Comment: How Jeremy Hunt plans to sell your NHS records
By Rachel Robinson
Just how safe are your medical records? Pretty safe, surely – this is sensitive stuff and it’s private, right? Well, yes – but for how long?
If the government gets its way, from May this year your family's patient-identifiable data will be uploaded from your GP surgery to a single, centralised database for the very first time. This 'care-data' database will include your NHS number, date of birth, postcode, ethnicity and gender. Your medical diagnoses, including cancer and mental health, your referrals to specialists, your prescriptions, your body mass index, details of your vaccinations and screening tests and your smoking and alcohol habits will be on there too.
The scheme, led by health secretary Jeremy Hunt, is being hailed as a revolution in the use of information to improve our healthcare and to advance medical research – admirable aims indeed. But once it goes live, organisations including drug and insurance firms will be able to apply to purchase 'pseudonymised' details about patients. And 'backdoors' to the database will allow bodies like the police to enjoy direct access to your medical records as well.
Regrettably the rollout of the scheme has been poorly handled. Not only has the government ignored advice that involvement should be on an 'opt-in' basis. It has also failed to publicise the fact that worried patients can opt-out of the system at alll.
Over recent weeks, you'll have probably received a little blue and white leaflet through the door, looking suspiciously like junk mail, under the heading: 'Better information means better care". But there was no opt-out form included in the mail out. The leaflet instructs people to speak to their GP instead, but this is misleading. There’s no need to book an appointment to see your doctor – you can simply post, or drop in, a letter or form. MedConfidential have provided one you can use, which you can access here.

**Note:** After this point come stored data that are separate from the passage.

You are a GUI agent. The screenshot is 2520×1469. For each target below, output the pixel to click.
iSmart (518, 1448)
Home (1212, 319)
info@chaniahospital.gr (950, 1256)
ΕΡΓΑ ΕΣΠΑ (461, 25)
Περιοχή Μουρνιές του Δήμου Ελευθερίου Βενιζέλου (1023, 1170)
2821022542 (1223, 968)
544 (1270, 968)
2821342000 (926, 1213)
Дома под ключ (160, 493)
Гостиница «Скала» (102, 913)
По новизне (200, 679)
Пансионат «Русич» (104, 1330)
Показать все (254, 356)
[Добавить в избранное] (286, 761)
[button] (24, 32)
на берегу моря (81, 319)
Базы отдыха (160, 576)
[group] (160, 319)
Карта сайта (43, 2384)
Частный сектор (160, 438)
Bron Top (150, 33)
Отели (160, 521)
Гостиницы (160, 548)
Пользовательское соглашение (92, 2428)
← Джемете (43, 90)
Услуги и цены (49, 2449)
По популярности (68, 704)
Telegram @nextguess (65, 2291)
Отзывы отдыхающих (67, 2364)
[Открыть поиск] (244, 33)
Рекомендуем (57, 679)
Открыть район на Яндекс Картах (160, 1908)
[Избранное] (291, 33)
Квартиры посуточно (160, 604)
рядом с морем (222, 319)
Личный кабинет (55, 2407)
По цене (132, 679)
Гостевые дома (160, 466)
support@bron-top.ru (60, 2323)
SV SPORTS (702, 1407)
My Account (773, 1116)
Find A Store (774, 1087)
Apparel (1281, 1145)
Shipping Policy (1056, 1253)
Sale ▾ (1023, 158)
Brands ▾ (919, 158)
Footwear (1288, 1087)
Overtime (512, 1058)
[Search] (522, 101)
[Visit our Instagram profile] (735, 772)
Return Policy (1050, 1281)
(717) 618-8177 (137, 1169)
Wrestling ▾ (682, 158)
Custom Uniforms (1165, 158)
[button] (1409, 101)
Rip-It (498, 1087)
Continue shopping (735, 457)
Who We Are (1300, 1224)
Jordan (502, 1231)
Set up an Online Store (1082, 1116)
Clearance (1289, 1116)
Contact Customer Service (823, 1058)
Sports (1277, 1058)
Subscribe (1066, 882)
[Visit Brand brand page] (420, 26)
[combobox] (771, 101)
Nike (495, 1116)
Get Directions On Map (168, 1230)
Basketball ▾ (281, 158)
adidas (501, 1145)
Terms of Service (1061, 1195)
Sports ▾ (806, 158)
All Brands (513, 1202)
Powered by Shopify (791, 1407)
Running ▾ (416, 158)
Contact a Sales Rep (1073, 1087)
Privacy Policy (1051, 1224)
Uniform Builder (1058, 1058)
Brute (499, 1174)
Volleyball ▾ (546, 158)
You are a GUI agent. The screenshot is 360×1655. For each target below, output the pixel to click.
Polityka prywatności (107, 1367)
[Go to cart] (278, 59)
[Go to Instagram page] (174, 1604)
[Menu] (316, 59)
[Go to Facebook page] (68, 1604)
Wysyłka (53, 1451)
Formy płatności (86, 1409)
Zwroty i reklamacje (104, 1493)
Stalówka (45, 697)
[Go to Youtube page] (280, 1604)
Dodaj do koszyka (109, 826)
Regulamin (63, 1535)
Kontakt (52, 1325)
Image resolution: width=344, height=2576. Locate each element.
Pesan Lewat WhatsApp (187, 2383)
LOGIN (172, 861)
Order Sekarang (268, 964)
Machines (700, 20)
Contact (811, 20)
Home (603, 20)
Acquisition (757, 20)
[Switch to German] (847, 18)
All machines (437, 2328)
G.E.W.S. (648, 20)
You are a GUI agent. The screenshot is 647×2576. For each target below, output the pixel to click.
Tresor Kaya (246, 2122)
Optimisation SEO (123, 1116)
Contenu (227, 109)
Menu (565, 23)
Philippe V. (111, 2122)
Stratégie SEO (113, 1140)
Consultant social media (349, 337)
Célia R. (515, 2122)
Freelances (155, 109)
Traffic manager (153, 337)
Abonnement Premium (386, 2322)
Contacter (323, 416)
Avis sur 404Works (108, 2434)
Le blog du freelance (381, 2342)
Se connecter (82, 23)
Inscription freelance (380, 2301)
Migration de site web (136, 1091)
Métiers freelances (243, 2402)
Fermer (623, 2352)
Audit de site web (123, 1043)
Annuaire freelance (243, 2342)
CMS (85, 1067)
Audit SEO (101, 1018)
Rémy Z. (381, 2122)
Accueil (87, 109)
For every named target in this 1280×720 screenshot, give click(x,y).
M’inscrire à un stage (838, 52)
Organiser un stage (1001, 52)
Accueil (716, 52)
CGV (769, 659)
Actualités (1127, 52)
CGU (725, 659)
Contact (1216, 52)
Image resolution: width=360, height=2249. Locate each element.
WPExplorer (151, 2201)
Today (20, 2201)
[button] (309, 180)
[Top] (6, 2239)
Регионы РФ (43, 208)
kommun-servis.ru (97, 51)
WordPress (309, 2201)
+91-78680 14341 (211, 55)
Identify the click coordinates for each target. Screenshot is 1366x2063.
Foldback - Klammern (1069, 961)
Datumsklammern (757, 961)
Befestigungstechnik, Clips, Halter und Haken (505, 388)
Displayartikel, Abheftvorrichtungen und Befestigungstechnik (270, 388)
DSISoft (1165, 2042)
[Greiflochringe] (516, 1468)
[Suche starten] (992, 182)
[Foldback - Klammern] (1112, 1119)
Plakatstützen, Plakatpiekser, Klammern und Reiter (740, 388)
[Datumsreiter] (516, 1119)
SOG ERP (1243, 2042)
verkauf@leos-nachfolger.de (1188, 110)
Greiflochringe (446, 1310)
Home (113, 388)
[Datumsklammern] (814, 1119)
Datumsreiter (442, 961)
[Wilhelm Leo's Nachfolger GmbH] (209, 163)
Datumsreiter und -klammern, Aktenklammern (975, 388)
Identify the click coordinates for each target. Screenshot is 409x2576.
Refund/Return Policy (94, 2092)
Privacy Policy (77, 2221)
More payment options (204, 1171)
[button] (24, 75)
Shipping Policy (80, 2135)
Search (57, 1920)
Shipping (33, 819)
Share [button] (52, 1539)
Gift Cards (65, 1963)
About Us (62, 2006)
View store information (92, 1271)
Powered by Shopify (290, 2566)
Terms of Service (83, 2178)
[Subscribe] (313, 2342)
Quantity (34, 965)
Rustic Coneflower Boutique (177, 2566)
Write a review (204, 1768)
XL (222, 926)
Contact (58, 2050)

The retention of massive amounts of personal data on individuals on large, unwieldy databases has become commonplace over recent years. At Liberty we've long warned that such databases can be created with the greatest will in the world and still fall foul of abuse. The potential for human error – and data mining and data profiling – remains huge.
So it's understandable that many doctors, as well as members of the public, are concerned. At the very least, this database should be on an opt-in, rather than opt-out, basis. And the upload of our medical information should be delayed, to allow for proper parliamentary consideration of the proposals and a fuller understanding of what’s going on.
It's unacceptable for such a radical transformation of the way the NHS handles our confidential data to be snuck in, without scrutiny and under the radar.
Rachel Robinson is acting policy director at Liberty, which she joined in October 2010. She is responsible for the organisation's parliamentary lobbying and policy development. Since joining Liberty she has worked on a range of human rights issues including privacy police powers, counter-terror and access to justice. Prior to joining Liberty Rachel worked as a barrister specialising in asylum and human rights law.